My lab currently focuses on Epithelial-to-Mesenchymal Transiton (EMT). EMT is defined as the conversion of epithelial cells to mesenchymal cells, characterized by loss of cell-cell adhesion and increased cell motility. EMT plays important roles in embryonic development, tissue regeneration, wound healing and pathological processes such as fibrosis in lung, liver, and kidney, and cancer metastasis. Thus, in both physiological and pathological contexts quantitative characterization of the EMT process is fundamental for resolving the controversy, and potentially guiding prevention and treatment of cancer metastasis and organ-degenerative diseases. The significance can be seen from the statistic analysis that chronic fibroproliferative diseases contribute to nearly 45% of all deaths in the developed world.
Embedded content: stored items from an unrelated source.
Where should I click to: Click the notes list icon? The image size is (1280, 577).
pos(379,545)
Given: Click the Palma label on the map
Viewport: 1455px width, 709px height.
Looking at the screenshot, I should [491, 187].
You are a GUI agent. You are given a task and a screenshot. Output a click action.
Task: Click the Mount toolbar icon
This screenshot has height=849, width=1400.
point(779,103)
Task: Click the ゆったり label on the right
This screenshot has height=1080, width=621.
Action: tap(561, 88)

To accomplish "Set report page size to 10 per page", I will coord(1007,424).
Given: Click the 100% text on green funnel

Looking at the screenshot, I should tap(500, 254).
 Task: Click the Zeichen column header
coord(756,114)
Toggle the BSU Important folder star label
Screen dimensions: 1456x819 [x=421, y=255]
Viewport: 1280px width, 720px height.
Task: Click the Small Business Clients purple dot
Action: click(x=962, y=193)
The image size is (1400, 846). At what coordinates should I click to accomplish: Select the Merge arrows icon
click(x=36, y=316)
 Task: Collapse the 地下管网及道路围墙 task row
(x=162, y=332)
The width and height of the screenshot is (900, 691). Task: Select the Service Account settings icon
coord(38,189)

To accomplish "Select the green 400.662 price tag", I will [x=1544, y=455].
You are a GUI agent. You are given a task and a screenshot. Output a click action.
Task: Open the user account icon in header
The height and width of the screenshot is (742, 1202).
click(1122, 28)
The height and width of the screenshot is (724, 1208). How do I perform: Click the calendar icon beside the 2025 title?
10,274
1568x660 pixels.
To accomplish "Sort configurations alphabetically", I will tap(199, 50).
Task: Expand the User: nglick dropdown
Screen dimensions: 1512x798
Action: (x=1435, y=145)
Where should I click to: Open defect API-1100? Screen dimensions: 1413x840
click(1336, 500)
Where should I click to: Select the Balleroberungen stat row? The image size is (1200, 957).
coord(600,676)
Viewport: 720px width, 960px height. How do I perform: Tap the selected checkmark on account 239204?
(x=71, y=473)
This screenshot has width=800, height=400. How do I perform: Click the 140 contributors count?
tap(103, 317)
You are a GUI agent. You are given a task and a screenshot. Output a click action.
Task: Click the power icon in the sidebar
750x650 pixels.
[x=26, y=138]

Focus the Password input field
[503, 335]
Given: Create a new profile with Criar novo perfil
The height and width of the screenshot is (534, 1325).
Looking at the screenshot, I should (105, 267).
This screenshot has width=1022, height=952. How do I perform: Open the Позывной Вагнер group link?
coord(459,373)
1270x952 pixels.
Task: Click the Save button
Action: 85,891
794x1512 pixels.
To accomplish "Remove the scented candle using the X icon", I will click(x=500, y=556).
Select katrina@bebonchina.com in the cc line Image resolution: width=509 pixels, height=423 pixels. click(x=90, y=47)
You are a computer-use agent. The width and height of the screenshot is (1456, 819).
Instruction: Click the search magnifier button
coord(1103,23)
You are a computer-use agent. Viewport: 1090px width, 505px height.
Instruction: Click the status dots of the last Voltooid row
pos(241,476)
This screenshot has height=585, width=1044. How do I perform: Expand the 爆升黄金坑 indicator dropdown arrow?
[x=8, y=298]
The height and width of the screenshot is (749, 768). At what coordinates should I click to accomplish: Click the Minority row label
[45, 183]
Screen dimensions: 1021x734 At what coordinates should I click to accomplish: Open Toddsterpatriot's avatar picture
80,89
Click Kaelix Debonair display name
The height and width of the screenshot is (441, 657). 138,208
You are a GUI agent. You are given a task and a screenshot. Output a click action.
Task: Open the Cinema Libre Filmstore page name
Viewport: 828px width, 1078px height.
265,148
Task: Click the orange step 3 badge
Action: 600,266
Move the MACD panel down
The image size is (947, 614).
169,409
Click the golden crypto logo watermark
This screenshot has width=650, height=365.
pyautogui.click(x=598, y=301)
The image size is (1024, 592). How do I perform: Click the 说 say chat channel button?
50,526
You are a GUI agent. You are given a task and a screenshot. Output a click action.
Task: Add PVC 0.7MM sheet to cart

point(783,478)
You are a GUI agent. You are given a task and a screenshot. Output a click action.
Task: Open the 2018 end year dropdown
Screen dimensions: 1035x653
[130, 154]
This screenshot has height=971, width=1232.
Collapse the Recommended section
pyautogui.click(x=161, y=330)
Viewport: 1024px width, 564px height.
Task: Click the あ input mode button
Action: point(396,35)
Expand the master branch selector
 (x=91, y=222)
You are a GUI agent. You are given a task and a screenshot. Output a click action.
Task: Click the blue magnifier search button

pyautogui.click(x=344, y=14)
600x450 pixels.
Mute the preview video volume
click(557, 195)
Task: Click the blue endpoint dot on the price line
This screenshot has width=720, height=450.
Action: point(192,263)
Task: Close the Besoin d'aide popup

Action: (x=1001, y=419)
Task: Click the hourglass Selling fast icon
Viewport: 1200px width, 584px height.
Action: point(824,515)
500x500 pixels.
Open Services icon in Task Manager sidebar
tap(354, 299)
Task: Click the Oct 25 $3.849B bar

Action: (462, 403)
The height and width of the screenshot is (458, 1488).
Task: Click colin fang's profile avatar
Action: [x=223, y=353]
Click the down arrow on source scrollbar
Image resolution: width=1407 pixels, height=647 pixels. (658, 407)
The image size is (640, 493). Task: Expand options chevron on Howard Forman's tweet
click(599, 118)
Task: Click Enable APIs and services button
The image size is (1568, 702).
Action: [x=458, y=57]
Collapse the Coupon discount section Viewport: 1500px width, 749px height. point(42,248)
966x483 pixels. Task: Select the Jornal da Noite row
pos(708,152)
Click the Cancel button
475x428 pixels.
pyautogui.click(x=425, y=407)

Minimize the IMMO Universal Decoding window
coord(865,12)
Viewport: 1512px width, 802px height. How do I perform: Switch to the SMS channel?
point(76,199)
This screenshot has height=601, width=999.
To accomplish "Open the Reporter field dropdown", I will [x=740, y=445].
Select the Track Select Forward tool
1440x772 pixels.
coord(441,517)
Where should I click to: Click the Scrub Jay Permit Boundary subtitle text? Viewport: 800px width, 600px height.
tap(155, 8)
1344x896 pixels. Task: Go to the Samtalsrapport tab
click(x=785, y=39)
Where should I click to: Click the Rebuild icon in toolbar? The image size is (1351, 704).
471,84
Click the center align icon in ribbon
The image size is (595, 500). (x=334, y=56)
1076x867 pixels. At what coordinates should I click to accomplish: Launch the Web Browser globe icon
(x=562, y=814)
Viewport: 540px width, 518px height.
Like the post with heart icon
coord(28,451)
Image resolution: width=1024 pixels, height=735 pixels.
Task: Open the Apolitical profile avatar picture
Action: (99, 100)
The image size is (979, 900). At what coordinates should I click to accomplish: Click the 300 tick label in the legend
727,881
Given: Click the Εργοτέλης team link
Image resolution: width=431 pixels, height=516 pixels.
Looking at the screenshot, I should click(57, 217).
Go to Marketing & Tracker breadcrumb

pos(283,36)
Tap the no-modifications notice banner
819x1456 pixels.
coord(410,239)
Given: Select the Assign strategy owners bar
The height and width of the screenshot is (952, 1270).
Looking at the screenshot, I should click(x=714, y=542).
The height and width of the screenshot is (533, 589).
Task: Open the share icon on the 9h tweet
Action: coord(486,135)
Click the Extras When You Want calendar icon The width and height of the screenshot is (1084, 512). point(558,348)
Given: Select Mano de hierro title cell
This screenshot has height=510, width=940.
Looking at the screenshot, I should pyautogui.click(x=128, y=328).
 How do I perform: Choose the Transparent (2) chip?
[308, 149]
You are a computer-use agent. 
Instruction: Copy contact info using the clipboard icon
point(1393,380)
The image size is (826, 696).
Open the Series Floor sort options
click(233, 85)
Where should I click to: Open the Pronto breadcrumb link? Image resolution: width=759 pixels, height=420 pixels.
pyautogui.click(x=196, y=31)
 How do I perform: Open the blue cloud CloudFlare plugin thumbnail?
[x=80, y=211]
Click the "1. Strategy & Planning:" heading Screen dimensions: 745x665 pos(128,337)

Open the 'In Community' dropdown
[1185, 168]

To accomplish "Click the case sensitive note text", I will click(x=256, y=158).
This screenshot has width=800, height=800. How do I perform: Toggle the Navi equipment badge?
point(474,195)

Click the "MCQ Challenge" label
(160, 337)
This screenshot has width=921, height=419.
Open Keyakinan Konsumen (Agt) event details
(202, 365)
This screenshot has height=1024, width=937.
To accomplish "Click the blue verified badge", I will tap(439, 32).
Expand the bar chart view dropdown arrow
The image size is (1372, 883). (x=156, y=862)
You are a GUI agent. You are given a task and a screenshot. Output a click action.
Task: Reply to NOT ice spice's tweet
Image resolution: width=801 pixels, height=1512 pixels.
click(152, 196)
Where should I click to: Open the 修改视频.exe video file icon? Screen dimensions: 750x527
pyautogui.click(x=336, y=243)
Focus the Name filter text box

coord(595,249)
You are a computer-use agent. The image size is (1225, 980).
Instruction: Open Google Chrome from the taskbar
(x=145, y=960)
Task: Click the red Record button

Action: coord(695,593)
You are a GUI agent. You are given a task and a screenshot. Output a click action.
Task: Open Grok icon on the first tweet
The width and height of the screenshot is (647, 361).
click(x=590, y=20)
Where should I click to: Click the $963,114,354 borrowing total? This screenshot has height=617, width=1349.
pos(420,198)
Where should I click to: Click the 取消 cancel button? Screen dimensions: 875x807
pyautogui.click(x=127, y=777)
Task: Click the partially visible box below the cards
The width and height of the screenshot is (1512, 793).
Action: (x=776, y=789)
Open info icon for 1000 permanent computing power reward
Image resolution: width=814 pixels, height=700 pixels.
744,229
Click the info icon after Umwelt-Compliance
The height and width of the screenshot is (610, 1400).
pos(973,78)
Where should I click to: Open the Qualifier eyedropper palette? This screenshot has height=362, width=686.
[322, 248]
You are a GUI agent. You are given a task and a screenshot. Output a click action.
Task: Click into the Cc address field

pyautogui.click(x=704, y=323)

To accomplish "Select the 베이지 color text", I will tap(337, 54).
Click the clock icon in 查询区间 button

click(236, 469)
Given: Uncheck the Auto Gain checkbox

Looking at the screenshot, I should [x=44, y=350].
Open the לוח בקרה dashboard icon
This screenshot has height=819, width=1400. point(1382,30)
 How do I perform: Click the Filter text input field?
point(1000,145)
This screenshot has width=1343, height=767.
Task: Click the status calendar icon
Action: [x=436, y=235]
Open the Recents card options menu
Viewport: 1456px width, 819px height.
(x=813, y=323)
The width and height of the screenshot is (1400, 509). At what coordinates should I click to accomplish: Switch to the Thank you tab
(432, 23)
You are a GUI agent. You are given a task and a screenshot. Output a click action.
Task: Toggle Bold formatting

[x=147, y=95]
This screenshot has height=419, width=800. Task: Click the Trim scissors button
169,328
In a theoretical paper, we show that EMT is a sequential two-step program in which an epithelial cell first is converted to partial EMT then to the mesenchymal state, depending on the strength and duration of TGF-β stimulation. Mechanistically the system is governed by coupled reversible and irreversible bistable switches. The SNAIL1/miR-34 double-negative feedback loop is responsible for the reversible switch and regulates the initiation of EMT, whereas the ZEB/miR-200 feedback loop is accountable for the irreversible switch and controls the establishment of the mesenchymal state. Furthermore, an autocrine TGF-β/miR-200 feedback loop makes the second switch irreversible, modulating the maintenance of EMT. Then our experimental studiesconfirmed all of our model predictions. Currently we are studying the coupled gene expression and epigenetic dynamics of EMT.